シアタートラムでSISカンパニーの別役実芝居「カラカラ天気と五人の紳士」を観た。

 

演出は昨年度の岸田戯曲賞受賞作家で演出家の加藤拓也。

 

加藤は同じくSISカンパニーで2020年に作・演出で新作「たむらさん」を、2021年に安倍公房の不条理劇の傑作「友達」の演出と台本執筆を、2022年に「ザ・ウェルキン」の演出をしているが、SISカンパニーとしてはこの若い演出家なら難題をつきつけても、期待を上回る、そして想定外のものを作り上げてくれるという信頼があるのだと感じている。

 

今回は日本の不条理劇の第一人者別役実の1992年の戯曲—ちなみに別役は五人の紳士が出てくる戯曲を何本か書いている—を加藤の演出で、五人の紳士には藤井隆、溝端淳平、小手伸也、野間口徹、堤真一を配している。

» **抽出した情報**:
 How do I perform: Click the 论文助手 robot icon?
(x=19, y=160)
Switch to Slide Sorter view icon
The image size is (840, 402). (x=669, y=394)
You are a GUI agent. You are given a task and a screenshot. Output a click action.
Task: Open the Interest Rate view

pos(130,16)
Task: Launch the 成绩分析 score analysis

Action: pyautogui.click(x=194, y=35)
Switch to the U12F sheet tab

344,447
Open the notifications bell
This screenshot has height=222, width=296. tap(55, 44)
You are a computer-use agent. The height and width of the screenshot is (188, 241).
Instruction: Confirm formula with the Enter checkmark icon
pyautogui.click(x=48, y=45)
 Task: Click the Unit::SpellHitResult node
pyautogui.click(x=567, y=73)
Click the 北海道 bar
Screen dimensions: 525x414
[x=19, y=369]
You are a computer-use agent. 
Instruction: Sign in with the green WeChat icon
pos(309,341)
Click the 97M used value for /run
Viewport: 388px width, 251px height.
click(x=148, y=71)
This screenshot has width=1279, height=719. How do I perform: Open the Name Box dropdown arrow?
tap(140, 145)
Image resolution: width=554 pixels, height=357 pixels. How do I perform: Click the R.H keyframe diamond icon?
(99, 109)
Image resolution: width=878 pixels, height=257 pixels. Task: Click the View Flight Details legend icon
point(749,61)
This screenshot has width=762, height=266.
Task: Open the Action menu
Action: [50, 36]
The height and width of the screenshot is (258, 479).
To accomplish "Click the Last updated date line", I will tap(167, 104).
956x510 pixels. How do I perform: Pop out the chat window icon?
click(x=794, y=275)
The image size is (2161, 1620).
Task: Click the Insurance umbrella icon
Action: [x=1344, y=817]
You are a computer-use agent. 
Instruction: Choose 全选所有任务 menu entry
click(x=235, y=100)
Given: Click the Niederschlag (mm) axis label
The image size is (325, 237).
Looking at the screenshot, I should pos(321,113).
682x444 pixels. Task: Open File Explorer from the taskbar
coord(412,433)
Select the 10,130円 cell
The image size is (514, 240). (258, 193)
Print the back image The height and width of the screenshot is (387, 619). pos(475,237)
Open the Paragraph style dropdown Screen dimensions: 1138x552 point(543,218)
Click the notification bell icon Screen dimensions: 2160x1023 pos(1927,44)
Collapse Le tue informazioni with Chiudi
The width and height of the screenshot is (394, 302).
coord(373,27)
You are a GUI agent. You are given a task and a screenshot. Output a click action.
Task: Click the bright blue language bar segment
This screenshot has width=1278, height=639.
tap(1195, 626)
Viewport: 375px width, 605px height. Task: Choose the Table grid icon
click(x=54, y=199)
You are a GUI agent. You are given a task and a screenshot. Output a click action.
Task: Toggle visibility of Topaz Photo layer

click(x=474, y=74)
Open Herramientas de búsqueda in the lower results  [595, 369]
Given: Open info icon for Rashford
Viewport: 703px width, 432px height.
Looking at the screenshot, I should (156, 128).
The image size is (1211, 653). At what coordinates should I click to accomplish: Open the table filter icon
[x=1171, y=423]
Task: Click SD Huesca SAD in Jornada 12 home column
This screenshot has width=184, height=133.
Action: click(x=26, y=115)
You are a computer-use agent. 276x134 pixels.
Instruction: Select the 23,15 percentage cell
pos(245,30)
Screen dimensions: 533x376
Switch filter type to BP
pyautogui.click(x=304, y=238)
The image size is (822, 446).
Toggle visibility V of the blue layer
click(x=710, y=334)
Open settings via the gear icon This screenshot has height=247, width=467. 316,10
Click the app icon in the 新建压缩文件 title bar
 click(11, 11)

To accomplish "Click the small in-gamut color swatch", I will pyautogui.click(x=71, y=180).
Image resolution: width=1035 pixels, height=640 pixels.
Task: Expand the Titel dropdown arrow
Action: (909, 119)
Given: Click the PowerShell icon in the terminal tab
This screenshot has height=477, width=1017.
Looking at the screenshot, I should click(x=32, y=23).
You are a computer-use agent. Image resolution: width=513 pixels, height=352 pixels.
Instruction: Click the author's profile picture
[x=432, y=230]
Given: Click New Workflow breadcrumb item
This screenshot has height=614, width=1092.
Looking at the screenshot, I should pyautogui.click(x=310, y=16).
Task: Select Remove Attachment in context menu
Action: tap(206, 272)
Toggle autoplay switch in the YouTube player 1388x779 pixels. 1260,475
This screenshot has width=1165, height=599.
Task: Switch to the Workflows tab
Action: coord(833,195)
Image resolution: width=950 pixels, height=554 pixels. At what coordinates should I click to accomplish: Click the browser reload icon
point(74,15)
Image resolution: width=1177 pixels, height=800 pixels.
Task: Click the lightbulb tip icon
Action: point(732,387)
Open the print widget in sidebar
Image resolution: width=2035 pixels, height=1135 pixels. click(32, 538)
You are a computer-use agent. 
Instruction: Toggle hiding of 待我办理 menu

» **課題 1**: 観劇の文章から、「加藤は同じくSISカンパニー」から「間口徹、堤真一を配している。」までを、最後の部分も含めてそのまま書き写してください。
» **課題 2**: 「カラカラ天気と五人の紳士」を観た文章を、最後の文のあとから続けて書いてください。
リストは、この観劇の文章とは別の資料です。

» **解答 1**:
加藤は同じくSISカンパニーで2020年に作・演出で新作「たむらさん」を、2021年に安倍公房の不条理劇の傑作「友達」の演出と台本執筆を、2022年に「ザ・ウェルキン」の演出をしているが、SISカンパニーとしてはこの若い演出家なら難題をつきつけても、期待を上回る、そして想定外のものを作り上げてくれるという信頼があるのだと感じている。

 

今回は日本の不条理劇の第一人者別役実の1992年の戯曲—ちなみに別役は五人の紳士が出てくる戯曲を何本か書いている—を加藤の演出で、五人の紳士には藤井隆、溝端淳平、小手伸也、野間口徹、堤真一を配している。

» **解答 2**:
***** 演劇サイト より あらすじ ******

ある日、ある所に、「棺桶」を担いでやって来た五人の紳士たち(堤真一・溝端淳平・野間口徹・小手伸也・藤井隆)。
どうやら、五人のうちのひとりが懸賞のハズレくじでもらった景品らしい。
せっかくの景品を役立てるためには、仲間の一人が死んで棺桶の中に入らねば、
と、五人の議論が始まった。
いかに本人が死を意識せず、痛みを感じる前に死ねる方法がないものか、、、と
模索する五人。
そこへショッピングバッグを抱えた女性二人(高田聖子・中谷さとみ)が現れた。
彼女たちは、同じ懸賞の当たりくじの当選者たちだったのだ。
そして、その一等賞の景品とは・・・?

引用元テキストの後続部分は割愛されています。